The Precision Oscillation Spectrum Experiment (PROSPECT) is closer to realization, thanks in part to the work of Illinois Tech researchers.

This summer and early fall, members of Illinois Tech’s PROSPECT team built a sub-assembly for the PROSPECT detector in a cleanroom in the basement of the Robert A. Pritzker Science Center. Then, this month, physics graduate students Pranava Surukuchi and Xianyi Zhang traveled to Yale University to help assemble the main part of the PROSPECT detector.

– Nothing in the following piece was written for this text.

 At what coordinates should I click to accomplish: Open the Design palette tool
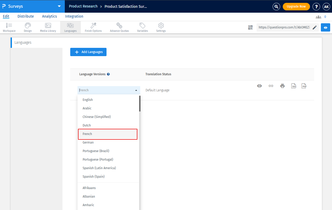pos(28,27)
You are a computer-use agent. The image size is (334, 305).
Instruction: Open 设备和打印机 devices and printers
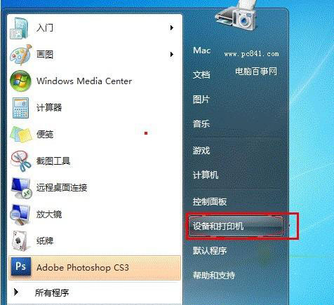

A key goal of PROSPECT is to try to detect the elusive sterile neutrino by placing a detector very close to the core of a nuclear reactor – less than 10 m – permitting unprecedented sensitivity in studying the energy distribution of neutrinos as they leave the reactor.

This first-of-its-kind short-distance detection device ultimately will be used at the High Flux Isotope Reactor at Oak Ridge National Laboratory, Tennessee. The detector will be shipped to ORNL at the end of December, and data-taking will begin early in 2018.

The Illinois Tech sub-assembly is a baseball-bat-length, honeycomb-like labyrinth of thin mirrors that separates the PROSPECT detector into dozens of tube-like cells. When a neutrino interacts with the detector, flashes of light are produced in the nearby tubes. The reflecting walls then direct this flash of light sensors on each end of each tube.

“The sub-assembly will allow us to pinpoint where each neutrino has interacted inside PROSPECT, which is vital to achieving PROSPECT’s physics goals,” said Bryce Littlejohn, assistant professor of physics and a member of Illinois Tech’s PROSPECT research team.

PROSPECT is being led by Yale University and involves 68 scientists and engineers from 10 universities and four national laboratories. It is funded in part by a $3 million grant from the U.S. Department of Energy.

Other members of the Illinois Tech PROSPECT research team include Christopher White, vice provost for academic affairs and research and professor of physics, and postdoctoral researcher David Martinez.